Differential transcription in vivo and in vitro of two adjacent maize chloroplast genes: The large subunit of ribulosebisphosphate carboxylase and the 2.2-kilobase gene

Setsuko O Jolly 1, Lee McIntosh 1,*, Gerhard Link 1,, Lawrence Bogorad 1
PMCID: PMC349143  PMID: 16593121

Abstract

The transcription of cloned maize plastid DNA sequences in vitro by maize plastid DNA-dependent RNA polymerase has been studied to expose the roles of the enzyme, polypeptide cofactors, and DNA sequences in the regulation of gene expression. The 4.35-kilobase pair BamHI fragment 9 carries the maize plastid gene for the large subunit of ribulosebisphosphate carboxylase and part of the gene for a 2.2-kilobase RNA. These two genes are separated by ≈330 base pairs and are transcribed divergently. Transcripts of the gene for the large subunit of ribulosebisphosphate carboxylase are abundant in bundle sheath cells of maize leaves and we show here that transcripts of the 2.2-kilobase RNA gene are present in both mesophyll cells and the adjacent bundle sheath cells.
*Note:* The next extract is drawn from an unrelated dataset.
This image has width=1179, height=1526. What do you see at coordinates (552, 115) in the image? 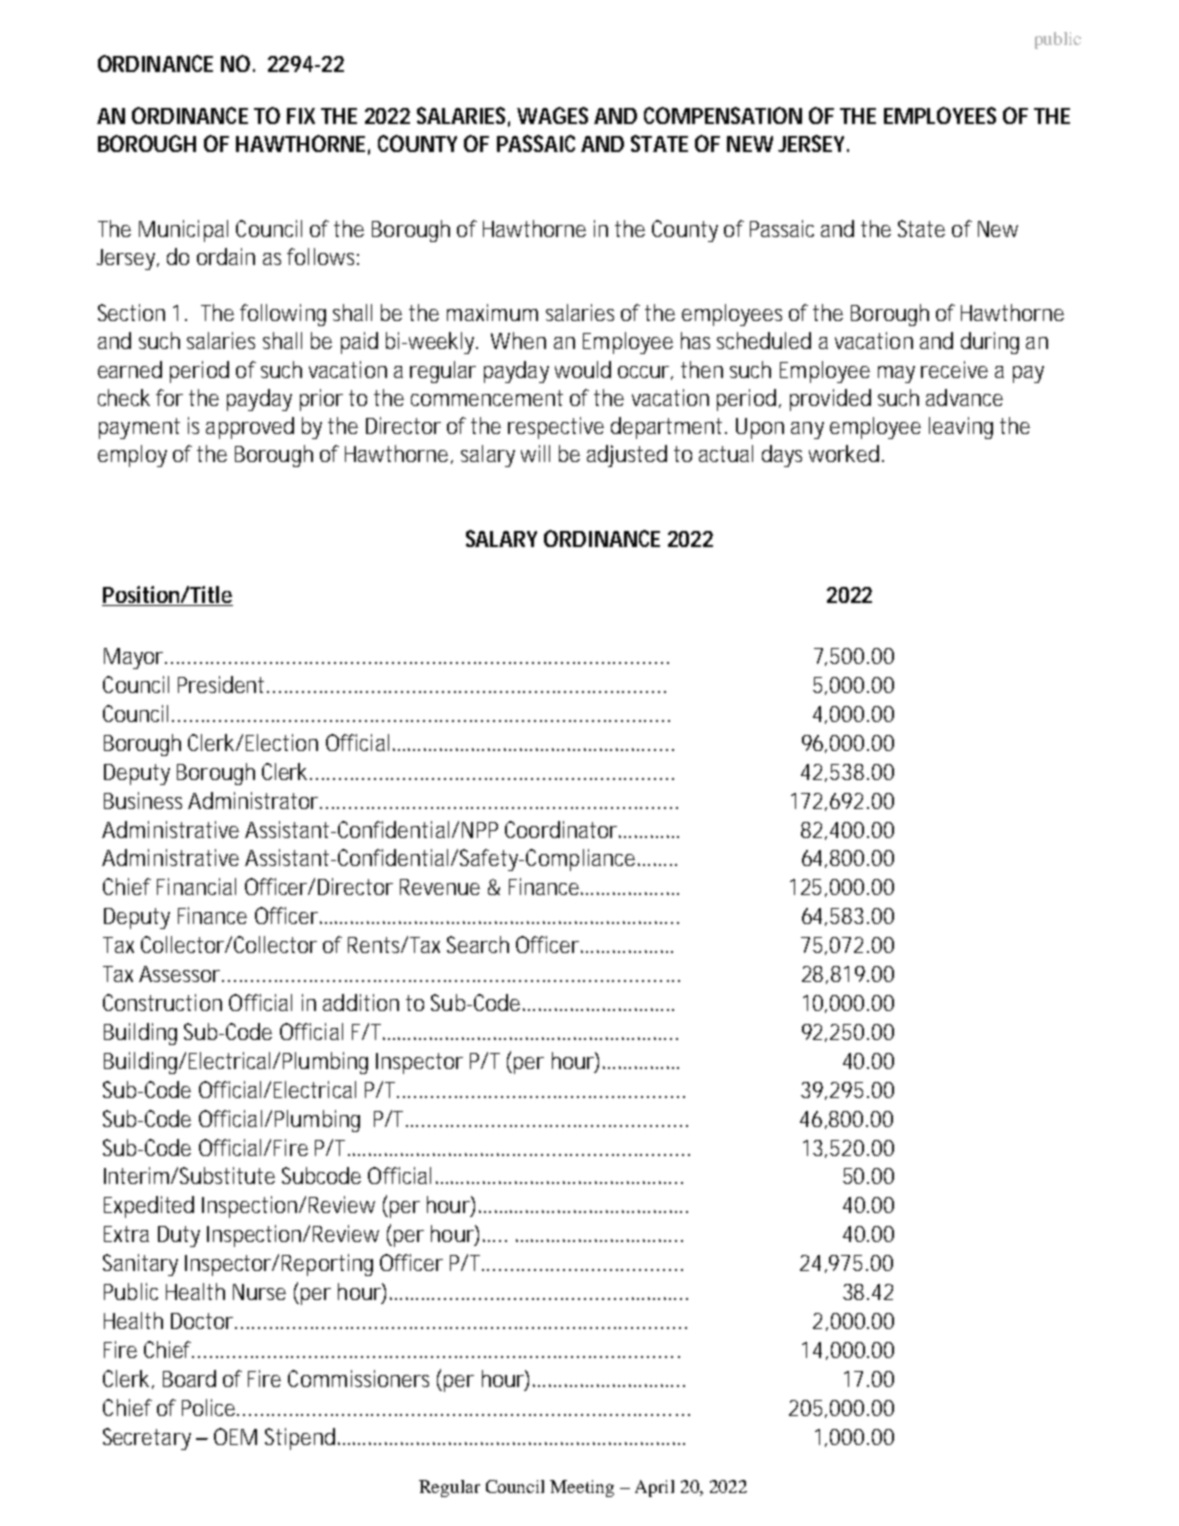
I see `WAGES` at bounding box center [552, 115].
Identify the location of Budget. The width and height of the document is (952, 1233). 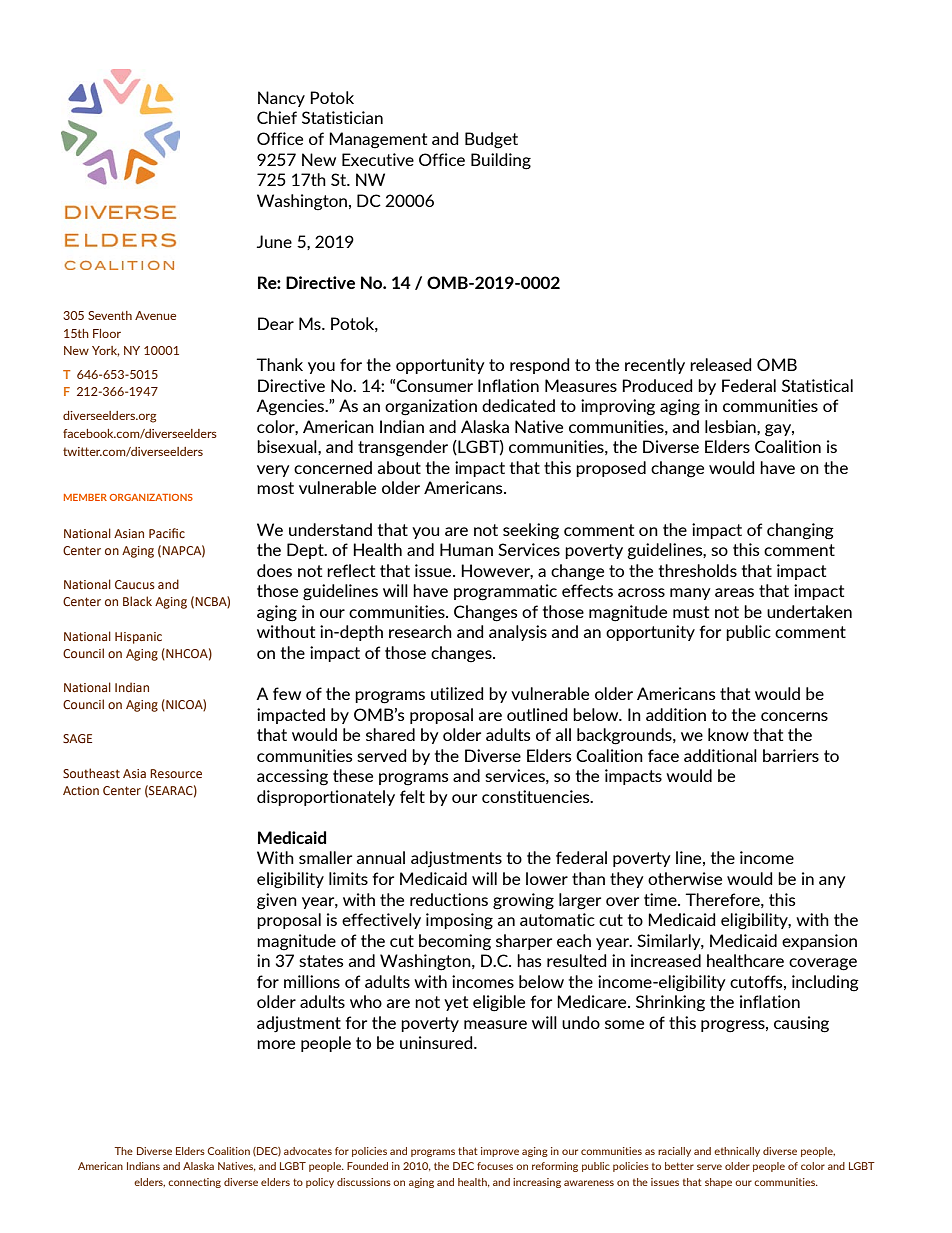
(491, 140).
In vitro, in the presence of the S factor, maize chloroplast DNA-dependent RNA polymerase produces a transcript of the gene for the large subunit of ribulose-bisphosphate carboxylase with a 5′ terminus like that of the corresponding mRNA isolated from plastids, transcribes chloroplast DNA sequences of Bam fragment 9 in a chimeric plasmid in preference to the vehicle RSF 1030 and, in a ratio of 3:1, preferentially transcribes the gene for the large subunit of ribulosebisphosphate carboxylase over the 2.2-kilobase RNA gene from supercoiled chimeric plasmid DNA.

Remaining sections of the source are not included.